Monochromatic sources are usually lasers; such high monochromaticity implies long coherence lengths (up to hundreds of meters). For example, a stabilized and monomode helium–neon laser can easily produce light with coherence lengths of 300 m.[12] Not all lasers are monochromatic, however (e.g. for a mode-locked Ti-sapphire laser, Δλ ≈ 2 nm - 70 nm). LEDs are characterized by Δλ ≈ 50 nm, and tungsten filament lights exhibit Δλ ≈ 600 nm, so these sources have shorter coherence times than the most monochromatic lasers.

Holography requires light with a long coherence time. In contrast, optical coherence tomography, in its classical version, uses light with a short coherence time.
Measurement of temporal coherence
Figure 3: The amplitude of a wavepacket whose amplitude changes significantly in time τc (red) and a copy of the same wave delayed by 2τc(green) plotted as a function of time t. At any particular time the red and green waves are uncorrelated; one oscillates while the other is constant and so there will be no interference at this delay. Another way of looking at this is the wavepackets are not overlapped in time and so at any particular time there is only one nonzero field so no interference can occur.
Figure 4: The time-averaged intensity (blue) detected at the output of an interferometer plotted as a function of delay τ for the example waves in Figures 2 and 3. As the delay is changed by half a period, the interference switches between constructive and destructive. The black lines indicate the interference envelope, which gives the degree of coherence. Although the waves in Figures 2 and 3 have different time durations, they have the same coherence time.

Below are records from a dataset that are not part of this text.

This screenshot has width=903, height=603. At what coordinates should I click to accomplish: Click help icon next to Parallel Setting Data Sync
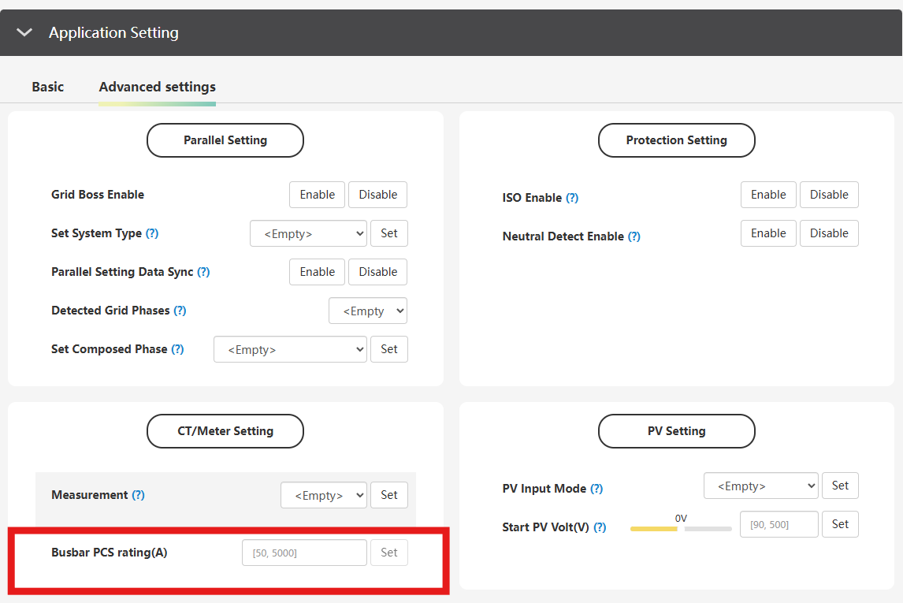(203, 272)
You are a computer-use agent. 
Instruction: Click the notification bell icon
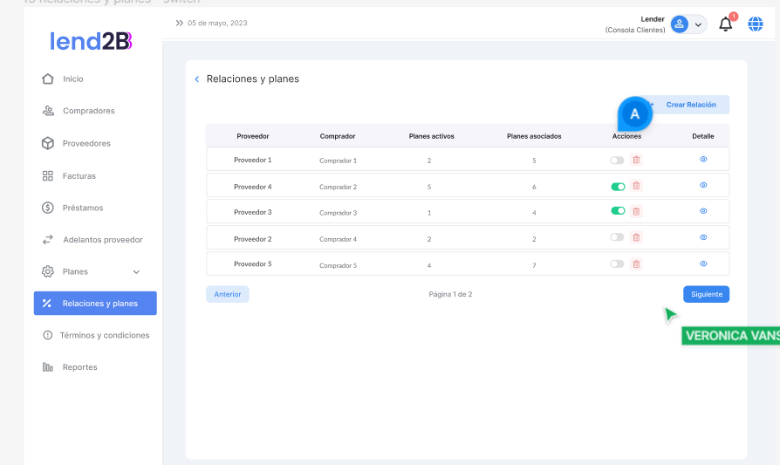coord(725,24)
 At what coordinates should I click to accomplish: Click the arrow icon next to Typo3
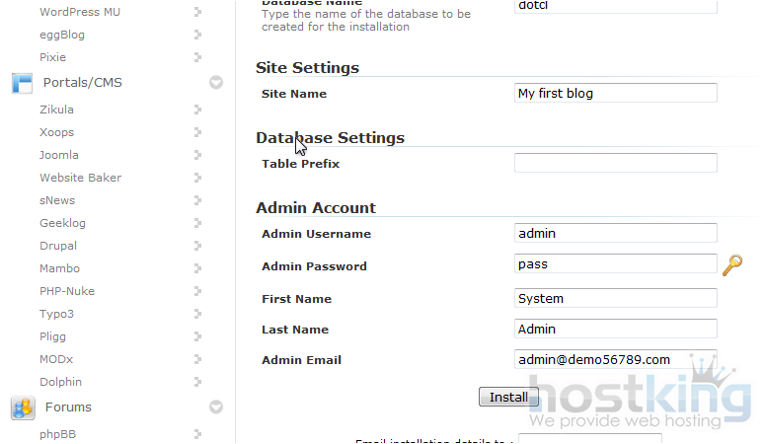pyautogui.click(x=198, y=314)
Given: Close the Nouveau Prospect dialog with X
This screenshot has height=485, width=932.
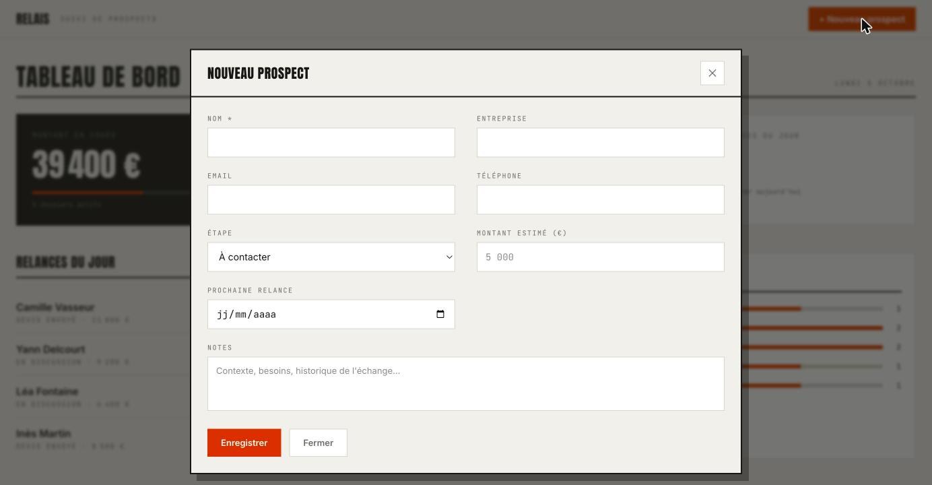Looking at the screenshot, I should pos(712,73).
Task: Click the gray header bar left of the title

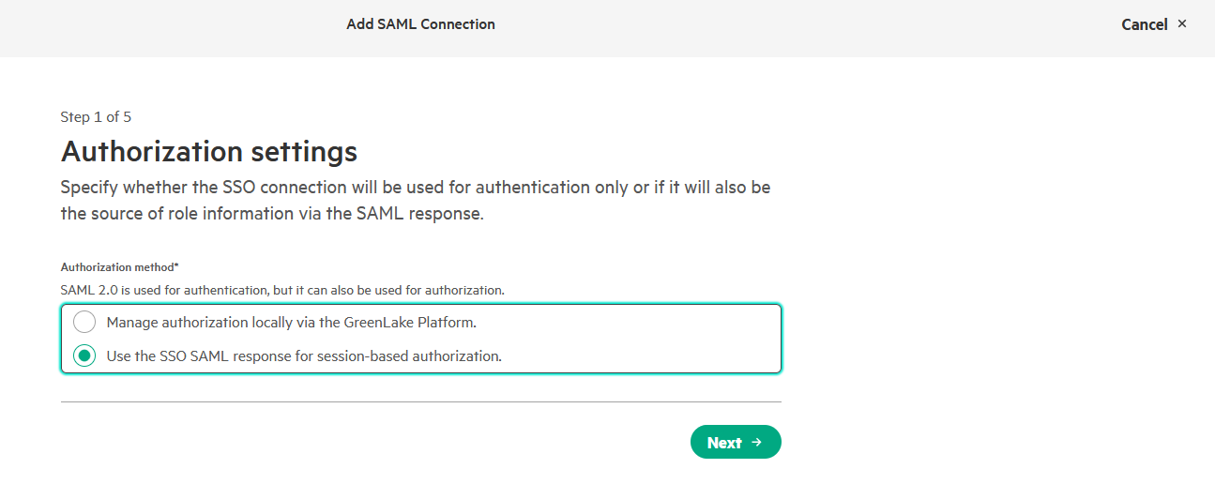Action: click(169, 28)
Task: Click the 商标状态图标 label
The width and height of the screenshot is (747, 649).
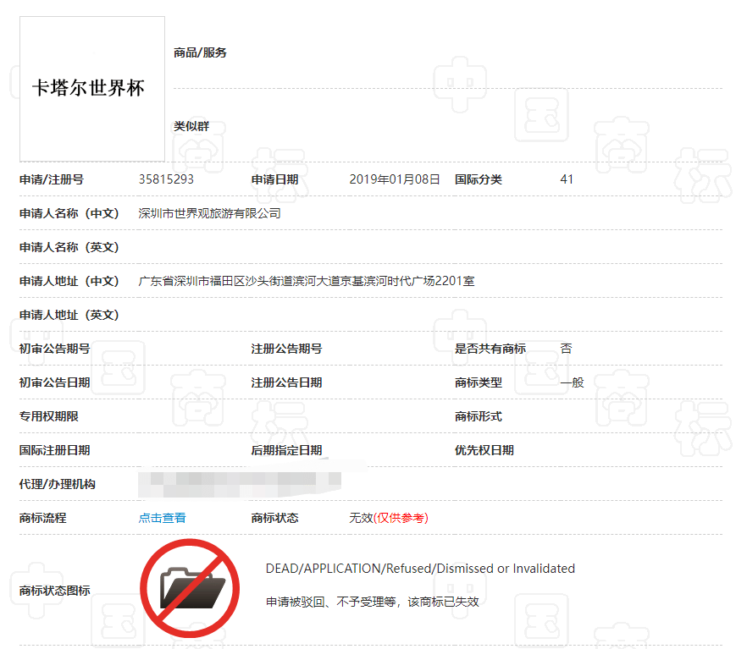Action: [x=55, y=591]
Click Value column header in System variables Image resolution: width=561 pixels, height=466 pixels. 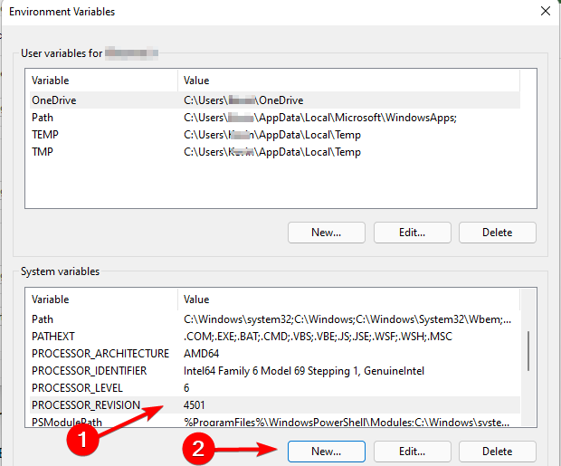(197, 300)
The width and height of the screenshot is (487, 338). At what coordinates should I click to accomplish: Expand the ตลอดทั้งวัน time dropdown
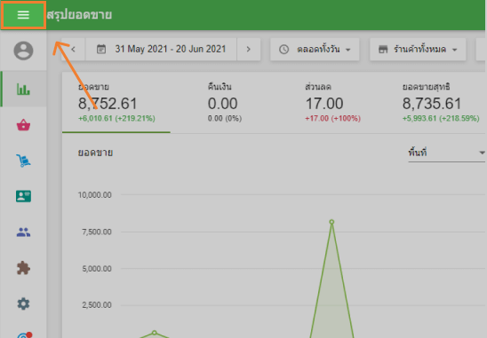pyautogui.click(x=315, y=50)
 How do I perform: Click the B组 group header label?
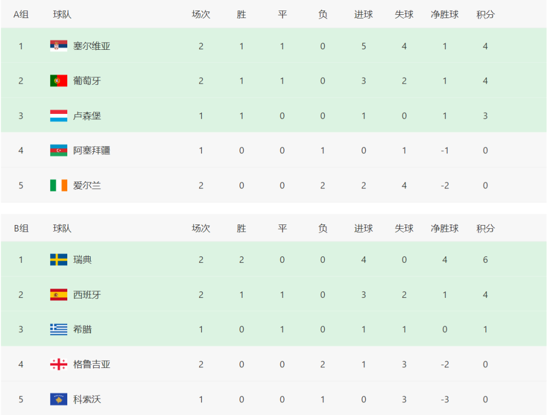click(x=21, y=229)

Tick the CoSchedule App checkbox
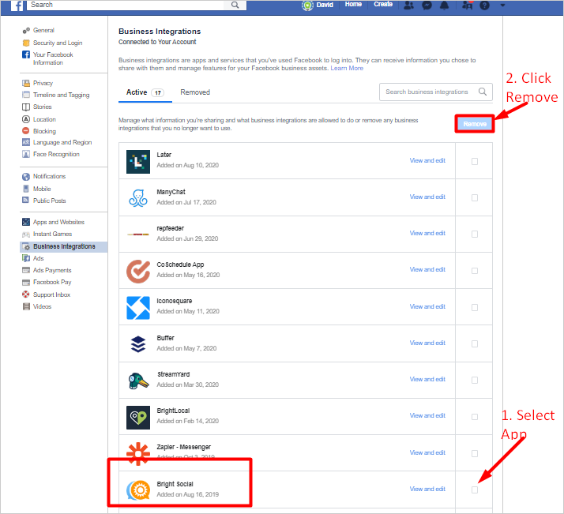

In optics, temporal coherence is measured in an interferometer such as the Michelson interferometer or Mach–Zehnder interferometer. In these devices, a wave is combined with a copy of itself that is delayed by time τ. A detector measures the time-averaged intensity of the light exiting the interferometer. The resulting interference visibility (e.g. see Figure 4) gives the temporal coherence at delay τ. Since for most natural light sources, the coherence time is much shorter than the time resolution of any detector, the detector itself does the time averaging. Consider the example shown in Figure 3. At a fixed delay, here 2τc, an infinitely fast detector would measure an intensity that fluctuates significantly over a time t equal to τc. In this case, to find the temporal coherence at 2τc, one would manually time-average the intensity.
Spatial coherence

In some systems, such as water waves or optics, wave-like states can extend over one or two dimensions. Spatial coherence describes the ability for two points in space, x1 and x2, in the extent of a wave to interfere, when averaged over time. More precisely, the spatial coherence is the cross-correlation between two points in a wave for all times. If a wave has only 1 value of amplitude over an infinite length, it is perfectly spatially coherent. The range of separation between the two points over which there is significant interference defines the diameter of the coherence area, Ac[13] (Coherence length, often a feature of a source, is usually an industrial term related to the coherence time of the source, not the coherence area in the medium.) Ac is the relevant type of coherence for the Young's double-slit interferometer. It is also used in optical imaging systems and particularly in various types of astronomy telescopes. Sometimes people also use "spatial coherence" to refer to the visibility when a wave-like state is combined with a spatially shifted copy of itself.
Examples

Spatial coherence

Figure 5: A plane wave with an infinite coherence length.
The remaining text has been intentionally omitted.